Papa Waigo

Personal information
- Full name: Papa Waigo N'Diaye
- Date of birth: 20 January 1984 (age 42)
- Place of birth: Saint-Louis, Senegal
- Height: 1.85 m (6 ft 1 in)
- Position(s): Winger; striker;

Senior career*
- Years: Team / Apps / (Gls)
- 2002–2005: Verona / 65 / (13)
- 2005–2007: Cesena / 71 / (20)
- 2007: Genoa / 9 / (0)
- 2008–2011: Fiorentina / 8 / (2)
- 2009: → Lecce (loan) / 6 / (0)
- 2009–2010: → Southampton (loan) / 35 / (5)
- 2011: → Grosseto (loan) / 10 / (2)
- 2011–2012: Ascoli / 40 / (15)
- 2012–2013: Al-Wahda / 26 / (13)
- 2013–2014: Al-Ettifaq / 26 / (9)
- 2014–2015: Al-Raed
- 2015–2016: Ittihad Kalba
- 2016–2017: Al Urooba
- 2017–2018: Al-Dhaid
- 2018 – 2019: Folgore Caratese / 8 / (0)
- 2019: Masafi
- Total:  / 304 / (79)

International career
- 2007–2008: Senegal / 15 / (1)

= Papa Waigo =

Senegalese footballer

Papa Waigo N'Diaye (born 20 January 1984), often simplified as Papa Waigo, is a Senegalese former professional footballer who played as a striker.

== Club career ==

=== Early career ===
Born in Saint-Louis, Senegal, Waigo began his career at Verona on 3 June 2002, before heading to Serie B outfit Cesena in 2005. After a successful spell where he was the highest-scoring non-Italian in the 2006–07 season he was signed by Genoa on 9 July 2007 for €5 million (cash plus Salvatore Aurelio valued at €500,000 and Dario Biasi at €100,000), signing a five-year contract.

=== Fiorentina ===
On 19 January 2008, Waigo joined Fiorentina in a swap deal for Belgian defender Anthony Vanden Borre, with the two clubs co-owning both players' rights. Both Vanden Borre and Papa Waigo's 50% registration right was valued €2.1 million.

He made his Serie A debut on 26 August 2007, Genoa 0–3 lost to Milan. He began his Fiorentina career in impressive style, with two goals in his first three games, including one in the 3–2 away victory against giants Juventus on 2 March.

==== Loan spells ====
On 27 January 2009, Waigo signed for Serie B side Lecce on loan until the end of the season. While on loan he played six games but failed to score for the club.

On 2 September 2009, Waigo signed a season long loan with Football League One side, Southampton. The season long loan carried with it an option for Southampton to purchase the player which was not taken up. He made his debut on 13 September 2009 in a 1–1 draw at Charlton Athletic, replacing Adam Lallana in the 90th minute.
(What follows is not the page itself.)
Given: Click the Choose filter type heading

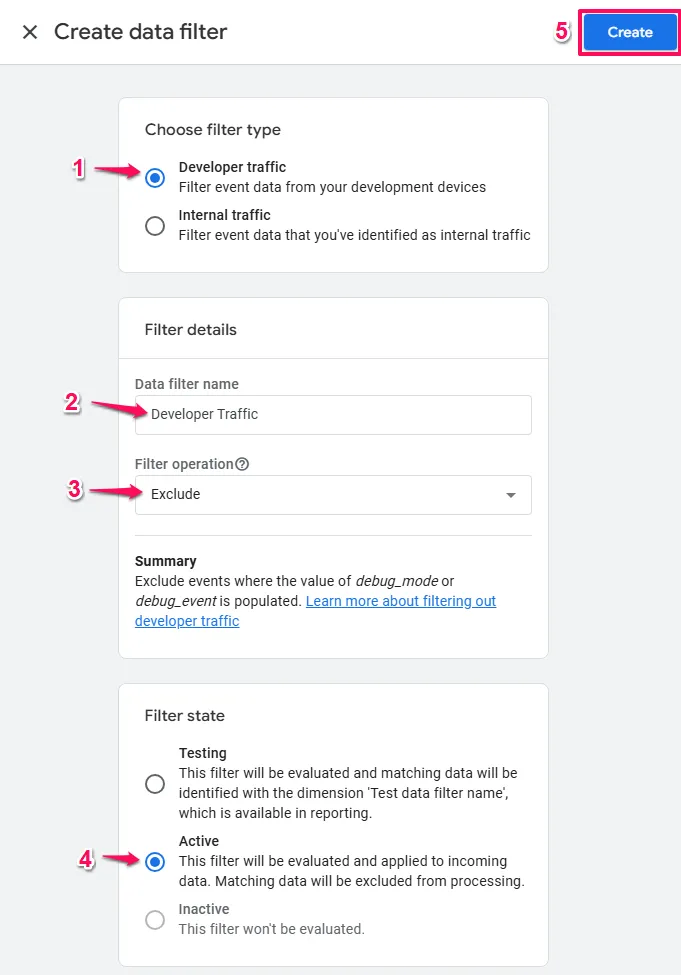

He scored his first goal for the club on 3 October 2009 in a 4–1 home win over Gillingham. He celebrated with his trademark 'Waigo Dance', involving him stepping ungainly thrice, before tapping his neck twice. He followed this up by scoring twice against Torquay United, as the Saints came from 2–0 down at half time to draw 2–2 and then win on penalties (with Waigo converting his) in the Football League Trophy. Waigo also scored twice in the Area Semi-final against Norwich City, which took the game to penalties. Waigo also took a penalty which he scored. He also scored in the Football League Trophy final which took place at Wembley Stadium. He was able to lift up the trophy as Southampton won it 4–1. He finished that competition top goalscorer with five goals.

On 4 January 2011, Waigo moved on loan to Grosseto.

=== Ascoli Calcio ===
On his return from the latest loan spell, on 10 August 2011, he was transferred to Serie B side Ascoli on a free transfer.

=== Al Wahda ===
On 25 June 2012, Waigo moved to the UAE, to sign for Al-Wahda on a two-year deal.

== International career ==
Waigo plays international football for North-West African nation Senegal and was part of the Senegalese squad for the 2008 African Cup of Nations in Ghana. He played four matches (out of possible six) at 2010 FIFA World Cup qualification.